Entretien ou remplacement : comment trancher?
La réponse dépend de l’état du bois en profondeur. Un bois sain qui montre juste une lasure usée peut repartir pour cinq à dix ans avec un ponçage soigneux et une nouvelle couche de protection. Le cycle recommandé est de renouveler la lasure ou la peinture tous les trois à cinq ans, selon l’orientation de la fenêtre – une façade plein ouest sur les quais vieillit deux fois plus vite qu’une cour intérieure.
En revanche, si le bois est ramolli, si vous sentez de la matière molle sous l’ongle ou si les moisissures ont pénétré sous la couche de surface, le remplacement s’impose. Temporiser aggrave les choses : le bois dégradé perd sa rigidité, les ouvrants gauchissent, et l’isolation thermique chute. En plein hiver bordelais, une fenêtre qui ferme mal devient un gouffre de déperdition.
Choisir une menuiserie en bois taillée pour la durée
Toutes les fenêtres en bois ne se valent pas face à l’humidité. L’essence utilisée, le traitement autoclave, la qualité des assemblages en tenon-mortaise et la peinture de finition font toute la différence entre une fenêtre qui durera vingt ans et une autre qui se dégradera en cinq. Un bois correctement traité peut dépasser cinquante ans de service – à condition que le fabricant garantisse ses finitions dans la durée.
Atulam propose sur ce point une garantie peinture de 15 ans, ce qui est rare dans le secteur. Le fabricant, installé en Creuse depuis 1997, produit ses menuiseries 100 % en France et les personnalise entièrement selon les contraintes architecturales du bâtiment. Pour les immeubles haussmanniens des Chartrons, classés ou non, c’est un argument qui compte.
Quelles gammes de fenêtres en bois pour les immeubles bordelais?

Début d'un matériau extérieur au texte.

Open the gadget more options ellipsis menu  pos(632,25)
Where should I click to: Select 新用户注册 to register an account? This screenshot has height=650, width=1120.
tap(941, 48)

La façade haussmannienne bordelaise impose des contraintes précises : croisées à petits bois, proportions strictes, profils moulurés. Une fenêtre standard ne s’y intègre pas. Atulam a développé plusieurs gammes qui répondent à ces exigences. La gamme Tradilou reprend les codes de la menuiserie traditionnelle française avec des profils moulurés adaptés aux bâtiments anciens. L’Estilou couvre les rénovations authentiques, et l’Estibelle propose un style plus contemporain pour les projets de réhabilitation avec une lecture architecturale plus libre.

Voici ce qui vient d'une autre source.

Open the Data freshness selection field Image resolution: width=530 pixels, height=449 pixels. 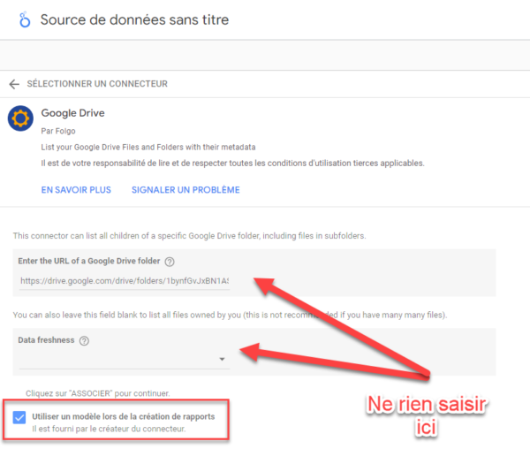point(125,359)
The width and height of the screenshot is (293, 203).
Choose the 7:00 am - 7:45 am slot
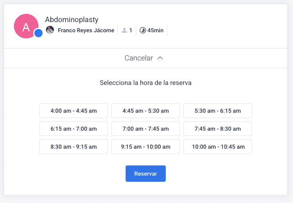[x=146, y=129]
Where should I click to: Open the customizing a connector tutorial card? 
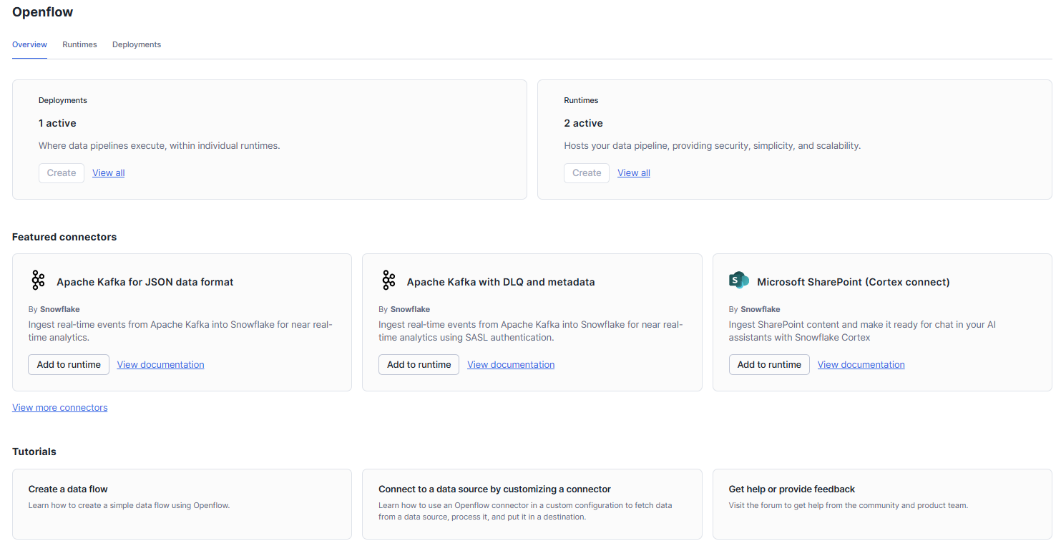pyautogui.click(x=532, y=503)
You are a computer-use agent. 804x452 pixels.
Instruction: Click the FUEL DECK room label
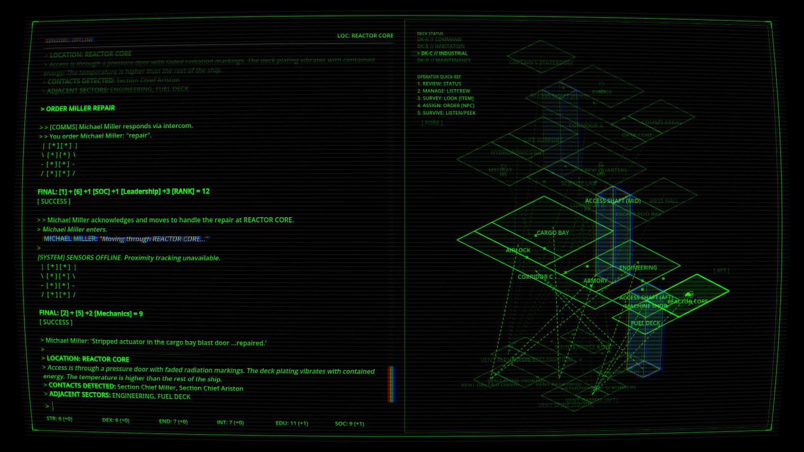645,323
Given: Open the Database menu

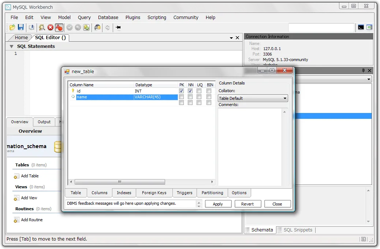Looking at the screenshot, I should click(108, 17).
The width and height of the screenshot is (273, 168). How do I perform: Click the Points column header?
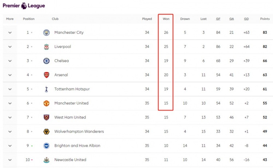[265, 19]
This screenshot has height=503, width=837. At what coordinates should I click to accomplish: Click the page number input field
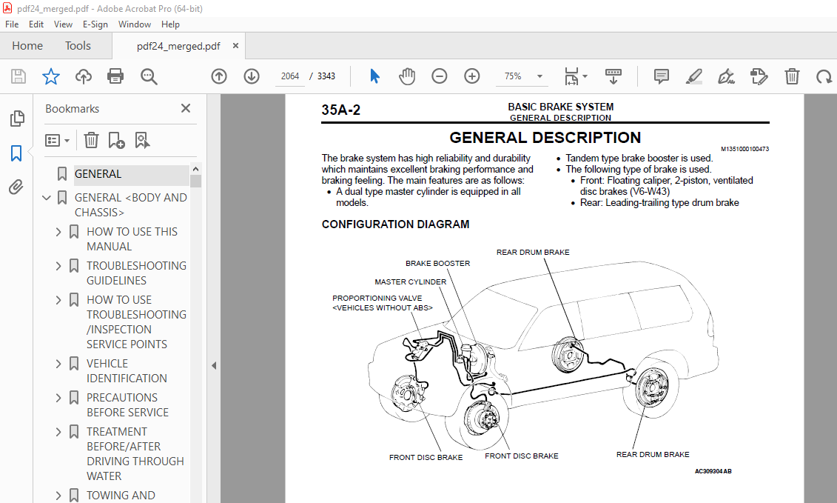[x=291, y=76]
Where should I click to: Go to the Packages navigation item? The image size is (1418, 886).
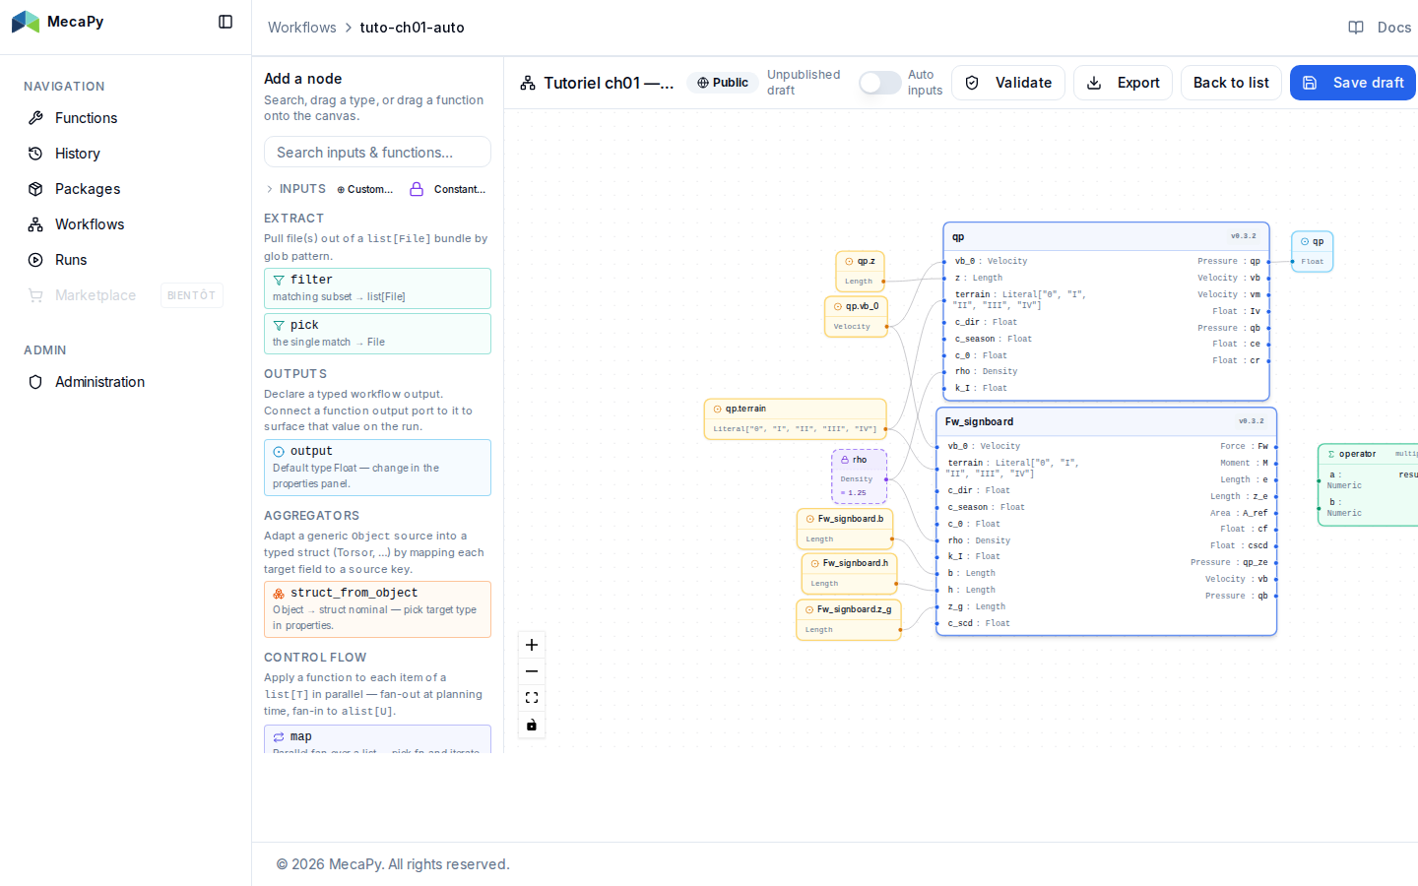tap(88, 189)
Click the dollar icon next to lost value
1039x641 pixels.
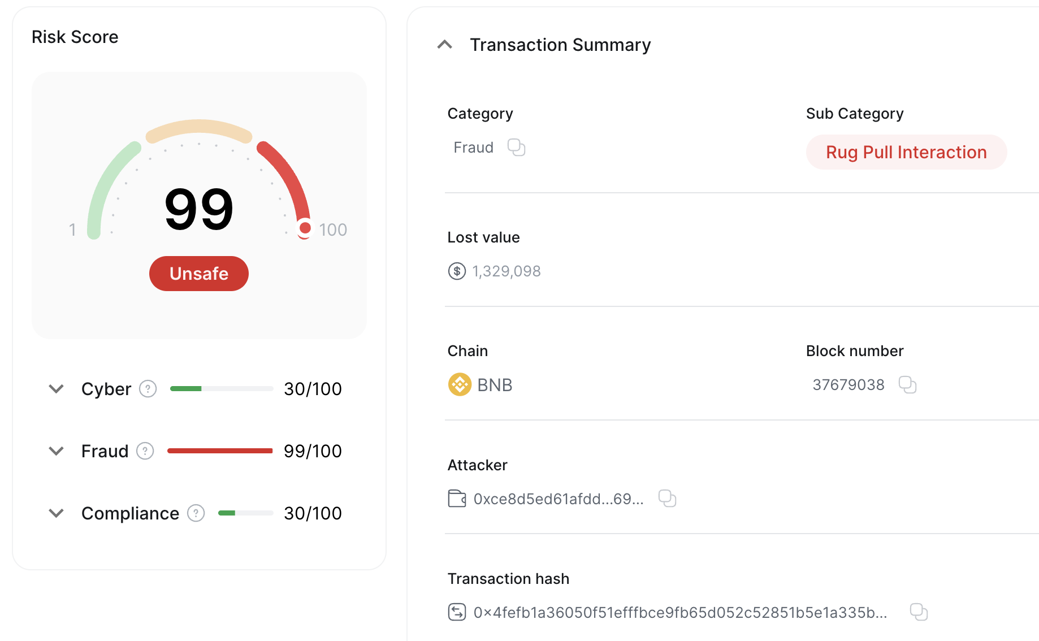[456, 271]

Pour les immeubles soumis aux règles des Bâtiments de France ou à un Plan de Sauvegarde et de Mise en Valeur – ce qui concerne une large partie du secteur sauvegardé de Bordeaux – les menuiseries sur mesure restent souvent la seule option acceptée par les ABF. Une fenêtre en bois sur mesure répond à ces contraintes bien mieux qu’un profilé standard.
La démarche pour obtenir vos fenêtres bois sur mesure
Atulam ne vend pas en direct. Pour obtenir vos fenêtres bois sur mesure, vous faites une demande de devis sur le site du fabricant, qui vous met ensuite en relation avec un revendeur agréé proche de chez vous. Ce circuit garantit une pose réalisée par des professionnels formés aux spécificités de la gamme – ce qui change tout pour l’étanchéité finale.
Avant de remplir votre demande, prenez le temps de relever vos cotes brutes et de photographier les profils existants. Aux Chartrons, les fenêtres d’un même immeuble peuvent varier d’un étage à l’autre. Une mesure précise dès le départ évite les mauvaises surprises à la pose – et préserve l’homogénéité visuelle de la façade, souvent scrutée par le voisinage autant que par l’administration.
L’hiver bordelais ne pardonne pas aux menuiseries fragiles. Mais une fenêtre en bois bien choisie, bien posée et correctement entretenue traverse les années sans perdre ni son allure ni ses performances. C’est le seul matériau qui prend de la valeur avec l’âge – à condition de lui donner les moyens de vieillir bien.